The legalization of recreational marijuana has been trending across the country. California, Nevada, Maine and Massachusetts joined Colorado, Alaska, Washington and Oregon in legalizing recreational marijuana last November and, since then, several bills proposing legalization have turned up in states across the U.S. The latest state to propose ending prohibition is Pennsylvania. The state’s Auditor General Eugene DePasquale proposed that Pennsylvania follow in the footsteps of the other states and create a recreational marijuana industry. Many states have seen great financial benefits from ending prohibition and DePasquale’s proposal revealed all the ways that Pennsylvania may benefit in similar ways.
A Means of Ending State Deficit
DePasquale used data from states that have already legalized the plant to estimate out how Pennsylvania may be affected. He claims that within 10 years, the marijuana industry would generate $20 billion a year with $200 million of that being generated as tax revenues for the state of Pennsylvania. It would also give jobs to approximately 280,000 people. DePasquale quoted a Quinnipac University poll that showed that 59 percent of American voters are in favor of legalization with only 36 percent against it. He proposed that all of this works in favor of helping Pennsylvania resolve its deficit and help the state to thrive economically.

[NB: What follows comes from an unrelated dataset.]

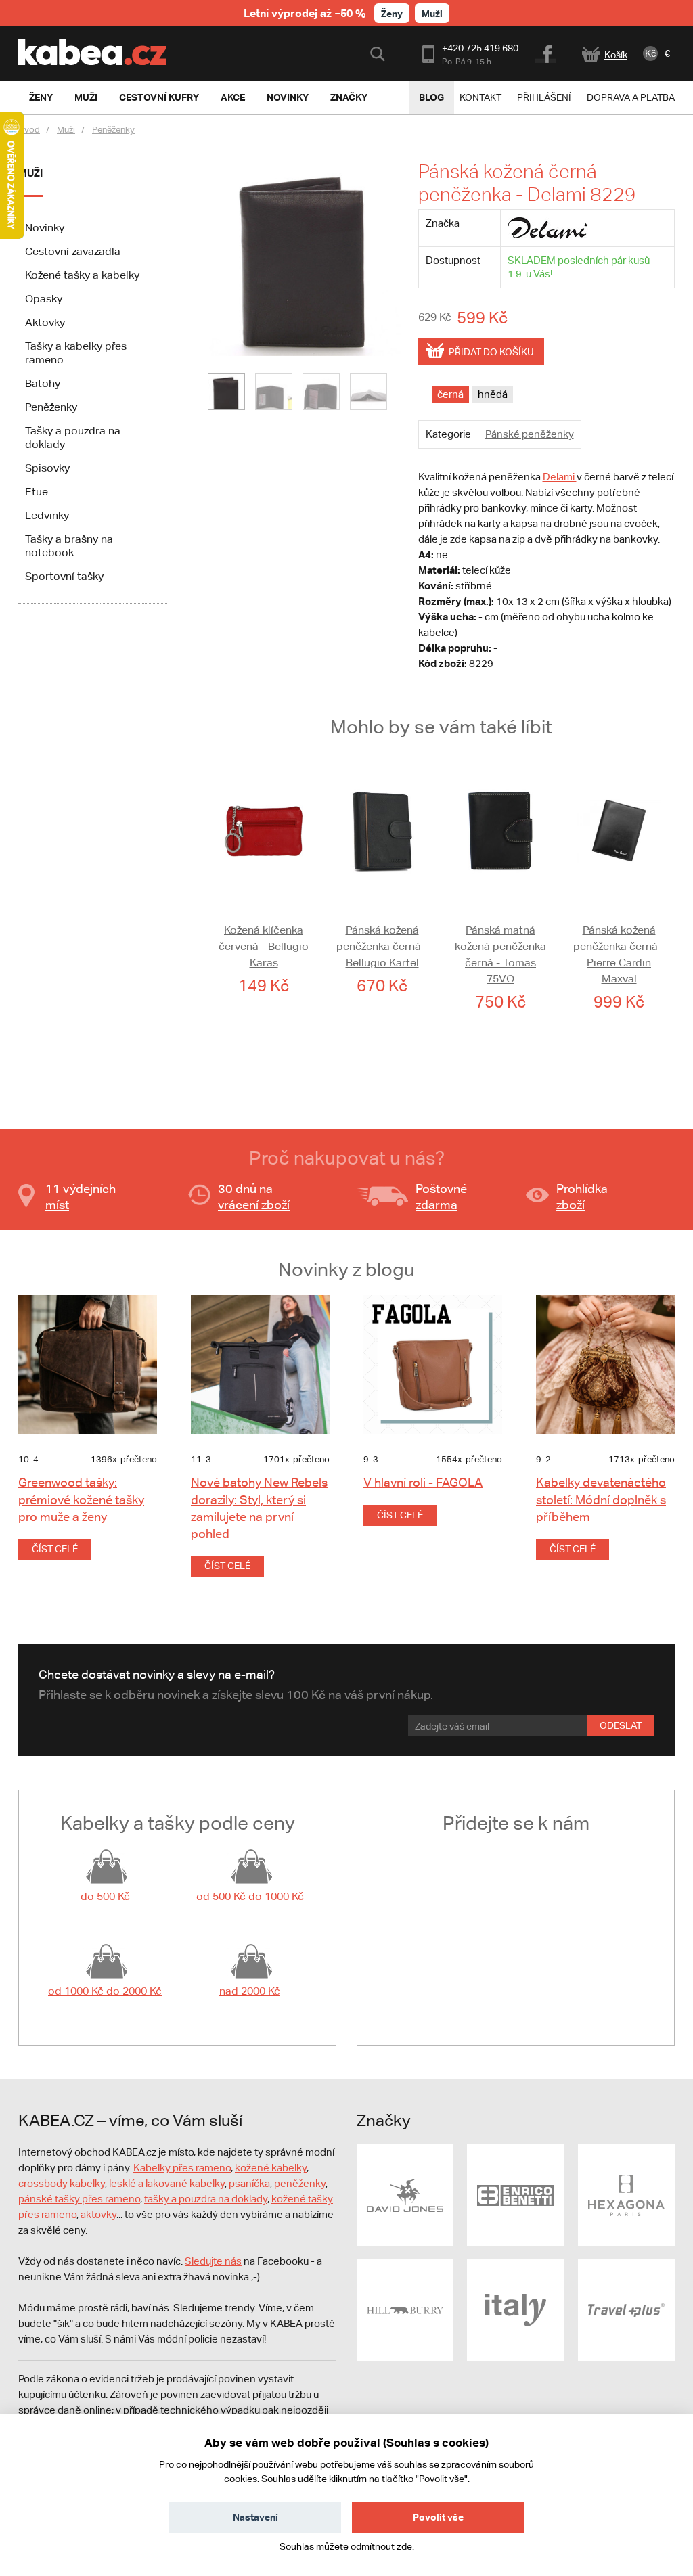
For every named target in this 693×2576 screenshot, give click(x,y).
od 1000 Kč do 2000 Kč (105, 1991)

Governor: “That’s Not Going to Help”
Pennsylvania Governor Tom Wolf was not enthusiastic about the proposal. “I saw the report,” Wolf said. “I haven’t talked to auditor general. And I think he’s trying to be helpful in terms of the budget deficit. His calculation I think had it about $200 million. We have a $3 billion dollar deficit, so that’s not going to help.” He is however in favor of decriminalizing small amounts of marijuana possession so that those caught with marijuana only receive a civil fine as opposed to being jailed and receiving a criminal record. He is also intent on getting the medical marijuana program in the state functioning.
Watching and Waiting
Part of Wolf’s hesitation is his desire to see how other states, such as Colorado, Washington and Oregon, continue to run their programs. The fact that threats have been coming in from the Trump administration has made many nervous about partaking in any kind of marijuana reform because it involves standing out and possibly receiving unwanted attention as a result. Both press secretary Sean Spicer and Attorney General Jeff Sessions have expressed that the administration may decide to crack down on recreational marijuana. If this happens, there will definitely be a clash of wills.
Marijuana remains illegal under federal law, still classified a Schedule I drug which is considered to be the most dangerous kind, having no medicinal uses. This is clearly an outdated law that almost no one believes to be true. Even the Trump administration has admitted to believing that medical marijuana can help those who are sick or dying. They may not do anything at all to change the industry but, right now, it’s a matter of waiting things out to see how they will unfold. In the meantime, DePasquale’s proposal is under consideration and may still stand to help the state with employment opportunities as well as generating the extra tax revenue.